A lógica da política sexual da ditadura em Belo Horizonte dá indícios de uma atuação mais próxima das formas de atuação dos dispositivos securitário-disciplinares que subjazem ao Direito e que reproduzem, para além da Lei, a Norma. Sobre essa nova normatividade autoritária a governamentalidade se conduzirá e se sustentará pela produção de condicionantes de inteligibilidade social e reconhecimento jurídico.

A instrumentalização de discursos criminológicos, psiquiátricos, médicos para tratar das sexodissidências foi prática recorrente. O produto, e talvez o próprio meio para realização destas funções, foi a investida deslegitimadora e desqualificadora dessas experiências queers que prepararam o terreno a administração biopolítica do aparecimento em público. Da produção das sexodissidências a partir da diferença, da categorização, do estigma, se incluiu mais um código que deveria ser traduzido para um corpo ou subjetividade acessar a cidadania, logo, o espaço público. Enquanto política estatal, a governamentalidade das sexualidades utilizou-se de diversos meios, ou técnicas de governo, para manter-se e reproduzir-se:

Interditar certas práticas, expulsar dos espaços públicos certos corpos, impedir o fluxo de afetos e desejos, modular discursos de estigmatização, foram ações bem combinadas do aparelho repressivo, sobretudo nos campos da censura, das informações e das polícias. (QUINALHA, 2018, p. 33)

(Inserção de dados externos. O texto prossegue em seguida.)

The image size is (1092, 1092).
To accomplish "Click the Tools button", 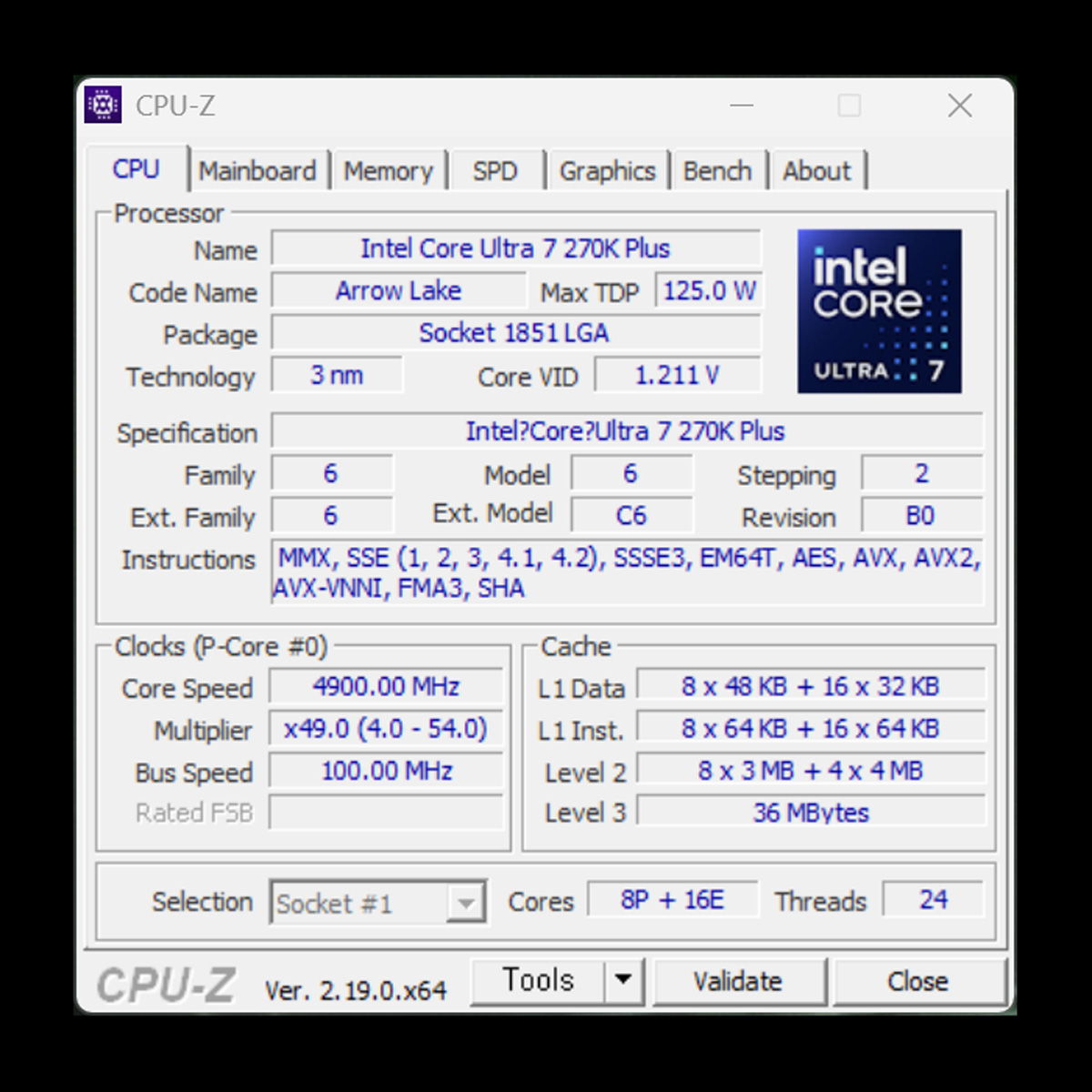I will point(539,980).
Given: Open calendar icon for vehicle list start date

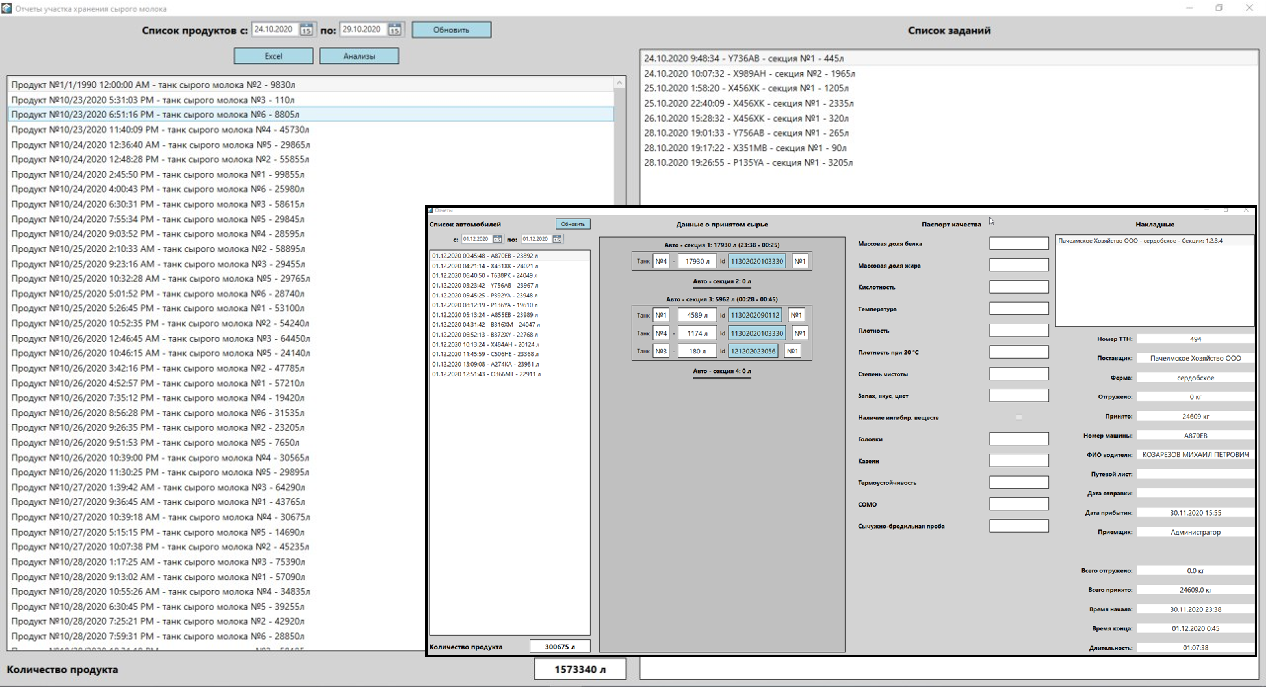Looking at the screenshot, I should click(497, 239).
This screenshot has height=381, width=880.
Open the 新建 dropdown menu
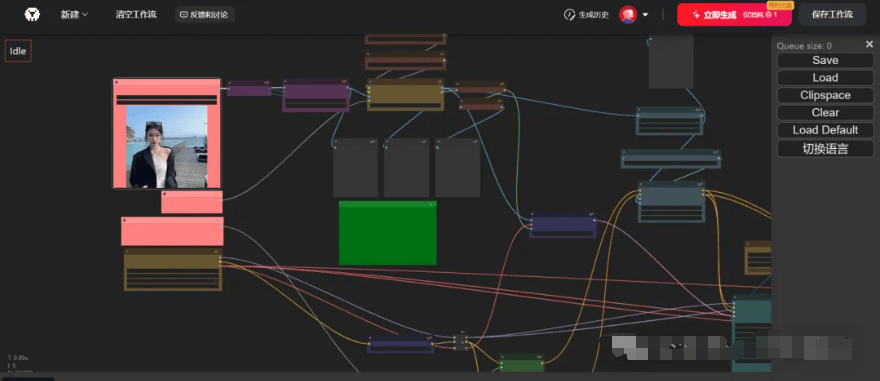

Diversos autores afirmar que, nessa intensa busca por conhecer, apreender e limitar as sexualidades, a ditadura civil-militar atrasou a aprendizagem social ao tentar incessantemente regular experiências irreguláveis. O sexo, a sexualidade e o desejo são expressões que escapam qualquer forma de racionalidade e, tentar apreendê-los para contê-los, a partir da hipótese repressiva foucaultiana, só viabilizou mais formas de exercê-lo de forma anormal, ou seja, fora da norma. Nota-se que o processo de recrudescimento conservador durante a ditadura teve seu ápice após o AI-5, em 1968. Ao mesmo tempo, acontecia a efervescência político-sexual de 68 ao redor do mundo, experiência esta que o Brasil se viu impossibilitado de gozar devido aos aparelhos de vigilância que buscava cada vez mais assimilar o sexo como algo governamentalizável.